Les nuisances ou effets indésirables attendus sur les animaux sont les suivants : sédentarité due au régime obésogène, potentielle sensibilité au niveau des points de délivrance (injection sous-cutanée, intrapéritonéale, gavage oral) ou de prélèvements (sang à la veine caudale) (qui devrait être très limité au regard de la fréquence espacée dans le temps).
Justifier le sort prévu des animaux à l’issue de la procédure.
A la fin de chaque procédure les animaux sont euthanasiés pour prélever les organes d’intérêt pour les analyses de contenu lipidique, de contenu protéique et de mesure d’expression génique.
Application de la règle des "3R"
1. Remplacement
Le projet global dans lequel la présente demande s’applique repose sur d’autres modèles expérimentaux qui permettent de remplacer un certain nombre d’animaux : nous utilisons notamment des adipocytes en culture et des biopsies de tissu adipeux de patients pris en charge dans des chirurgies métaboliques (considéré comme déchet opératoire). Ces modèle cellulaires et tissulaires permettent de remplacer les modèles animaux dans l’affinage de la détermination des mécanismes de l’acide oléique exogène sur la fibro-inflammation du tissu adipeux. L’utilisation de modèle animal reste indispensable car il permet d’étudier une pathologie qui résulte d’une communication inter-organe ne pouvant être étudiée que dans un modèle intégré.
2. Réduction
Le projet préconise l’utilisation d’un nombre de 432 animaux, ce qui, dans un souci de réduction correspond au nombre minimal d’animaux permettant d’obtenir des résultats significatifs. Nous avons précédemment défini la cinétique de la mise en place de la dysfonction adipocytaire chez les souris nourries avec un régime gras et donc de déterminer le temps de traitement le plus approprié et de réduire le nombre d’animaux et le temps de l’expérimentation. Nous utiliserons des tests statistiques pour analyser nos données.
3. Raffinement
Nous avons pris en compte le bien-être animal. La définition de points limites adaptés (signes cliniques notables ou spécifiques) couplée à un examen clinique quotidien des animaux par du personnel formé permettra de prévenir les risques de stress et de souffrances. Nous avons intégré la gestion de la souffrance animale en utilisant des procédures adaptées en prêtant une attention particulière à la délivrance du médicament de l’obésité (injection en faisant varier les sites d’injection à chaque fois) et à la délivrance d’anesthétiques et d’antalgiques.

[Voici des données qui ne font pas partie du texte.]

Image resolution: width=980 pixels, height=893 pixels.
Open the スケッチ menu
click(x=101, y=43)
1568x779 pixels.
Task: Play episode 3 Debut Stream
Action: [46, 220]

Nous utilisons systématiquement des cages avec litières et des enrichissements (frisottis et un tube tunnel en polycarbonate ) et les animaux sont hébergés en groupes sociaux.
Expliquer le choix des espèces et les stades de développement y afférents.
Les modèles animaux sont des modèles intégrés et sont l’unique moyen d’observer les effets systémiques des pathologies étudiées (obésité, diabète de type 2 et hépatopathie dysmétabolique pour ce projet) ainsi que la réponse physiologique intégrée et les communications inter-organes (conséquences systémiques d’une dysfonction adipocytaire à l’origine des complications de type diabétique et hépatique en ce qui concerne ce projet). Le modèle murin est le modèle de choix, il est utilisé de longue date pour caractériser les différentes complications associées aux dérégulations métaboliques. Ce modèle nous permet également d’avoir accès à de nombreux outils de biochimie (anticorps, dosage colorimétrique) et/ou de biologie moléculaire (primers, Sh-RNA,…) qui nous permettront de découvrir de nouveaux déterminants moléculaires importants pour mieux comprendre les effets bénéfiques de la supplémentation en acide oléique. Pour tous les animaux nous débuterons l’administration du régime riche en graisses à 8 semaines d’âge de façon à travailler sur des animaux adultes. Le but de ce travail n’est pas de déterminer l’effet de cette inhibition au cours du développement de l’organisme.